As is typical of discussions about immigration in the United States, most of the focus is on people who have already arrived. The Obama administration is mobilizing resources, both at the border and in the U.S. interior, to respond to the flood of new arrivals, and rightly so. But stricter border enforcement and better care for recently arrived child migrants won't make the issue go away. It's not enough. It's a stopgap.

Five or 10 years down the line, what will we do to help prevent parents from sending their children on the dangerous journey north? So far, we don't have an answer.

When our elected officials do turn their attention from the border and migrants already here to the external causes of immigration, they generally focus on assistance for police and military. Last month the president announced he would set aside $161.5 million for the ongoing Central American Regional Security Initiative (CARSI), which helps the governments and security forces of several nations in the region deal with the weakness of "the rule of law" and escalating crime rates.

Given that these nations have some of the highest levels of violence in the world, this makes sense, but giving more money to the region's security agencies is not a panacea.
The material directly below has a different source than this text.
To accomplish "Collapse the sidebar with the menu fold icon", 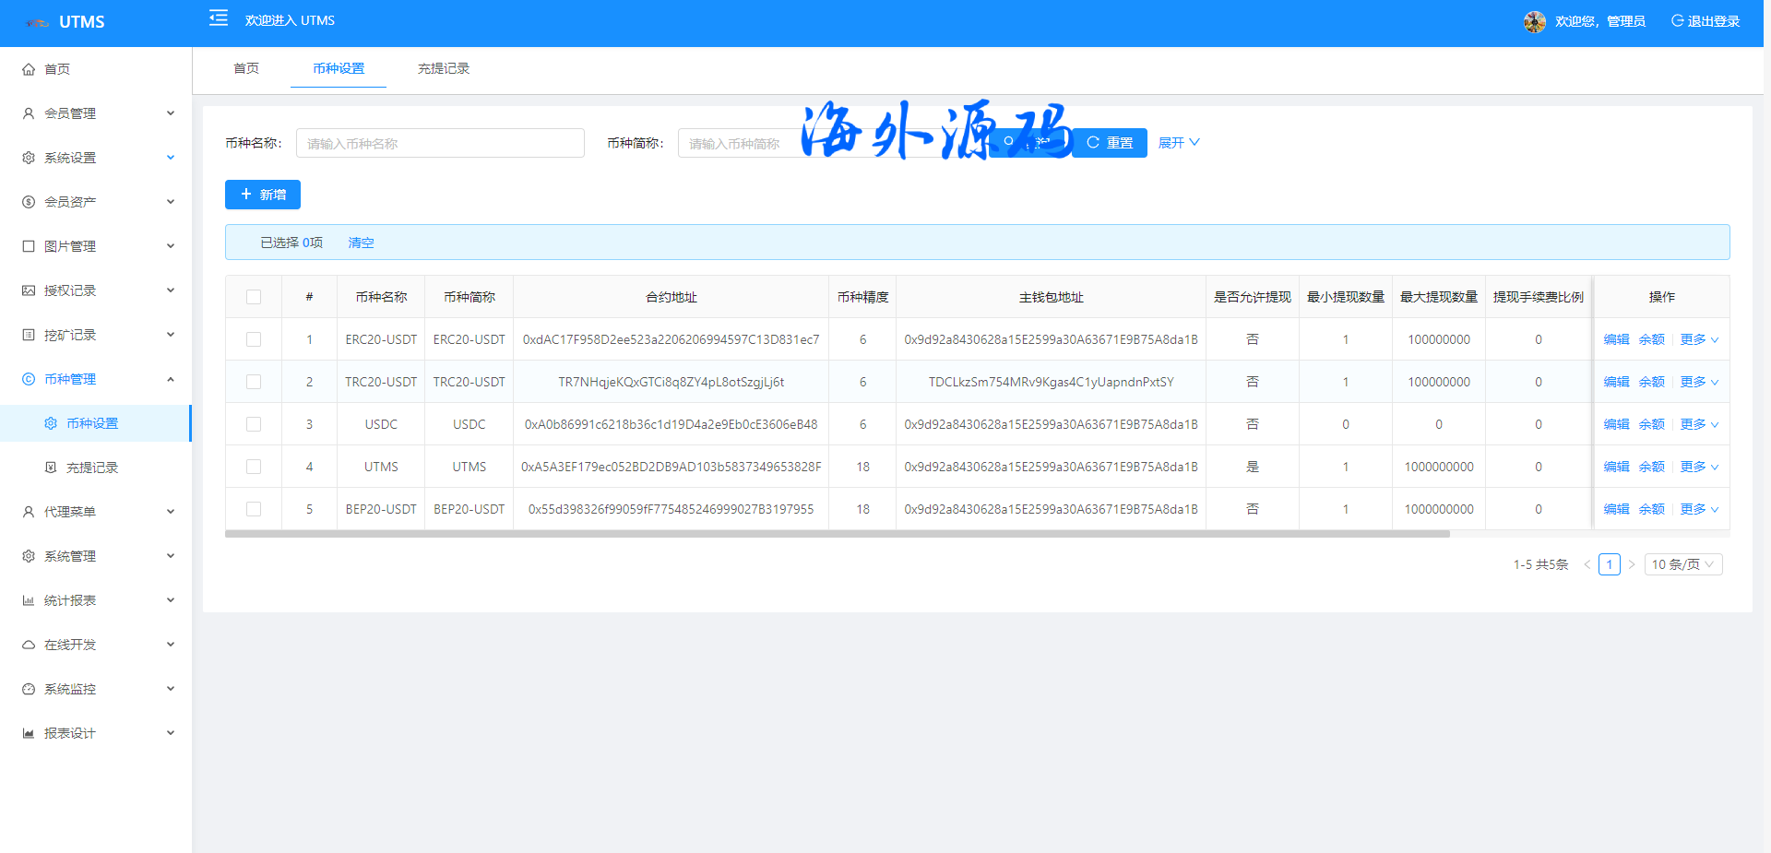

In fact, since 2008 Congress has appropriated $803.6 million for CARSI, yet a recent Congressional Research Service (CRS) report states, "Most country-level security indicators have yet to show significant improvements."

That doesn't mean the United States should stop assisting the region's security forces to better protect their citizens. It does mean recognizing that this is an incomplete solution and the underlying economic conditions that drive the violence and unauthorized migration also need attention. As the CRS report points out, "Persistent poverty, inequality, and unemployment leave large portions of the population susceptible to crime. Given the limited opportunities other than emigration available to the expanding youth populations in Central America, young people are particularly vulnerable."

Although the Department of Homeland Security (DHS) is charged with U.S. immigration enforcement, it recognizes the importance of economic conditions in the Northern Triangle to the influx of child migrants. As a May 2014 analysis states, "Guatemalan children come from rural areas, indicating they are probably seeking economic opportunities in the U.S."

While escaping violence may be the primary motivation for most migrants, the DHS internal report says that the weakness of the region's economies plays a key role as well: "This violence, combined with poor economies and other secondary factors will make stemming the flow...a very complex issue to address."

It's an unsexy solution unlikely to yield quick success, but any long-term resolution of child migration needs to include economic development programs targeted particularly to migrant-sending regions. Agencies such as the United States Agency for International Development (USAID) and the Millennium Challenge Corporation--which already fund economic development programs in Central America but typically don't engage migration issues--should work with Northern Triangle nations and the U.S. diaspora to identify and put in place a strategy to address the poverty and lack of opportunity that drive youth to leave.

One way to begin to integrate U.S. migration policy and development policy is to measure the impact of U.S. foreign assistance on young people's propensity to migrate. The Inter-American Foundation has piloted these types of programs, but they are small. In spite of the central role of poverty and lack of economic opportunity in generating unauthorized immigration, U.S. economic development strategy does not integrate migration, even in migrant-sending regions.

The border patrol isn't the only deterrent to unauthorized migration. Generating economic incentives for young people to stay in their home communities can help the United States avoid confronting increasing waves of child migrants year after year.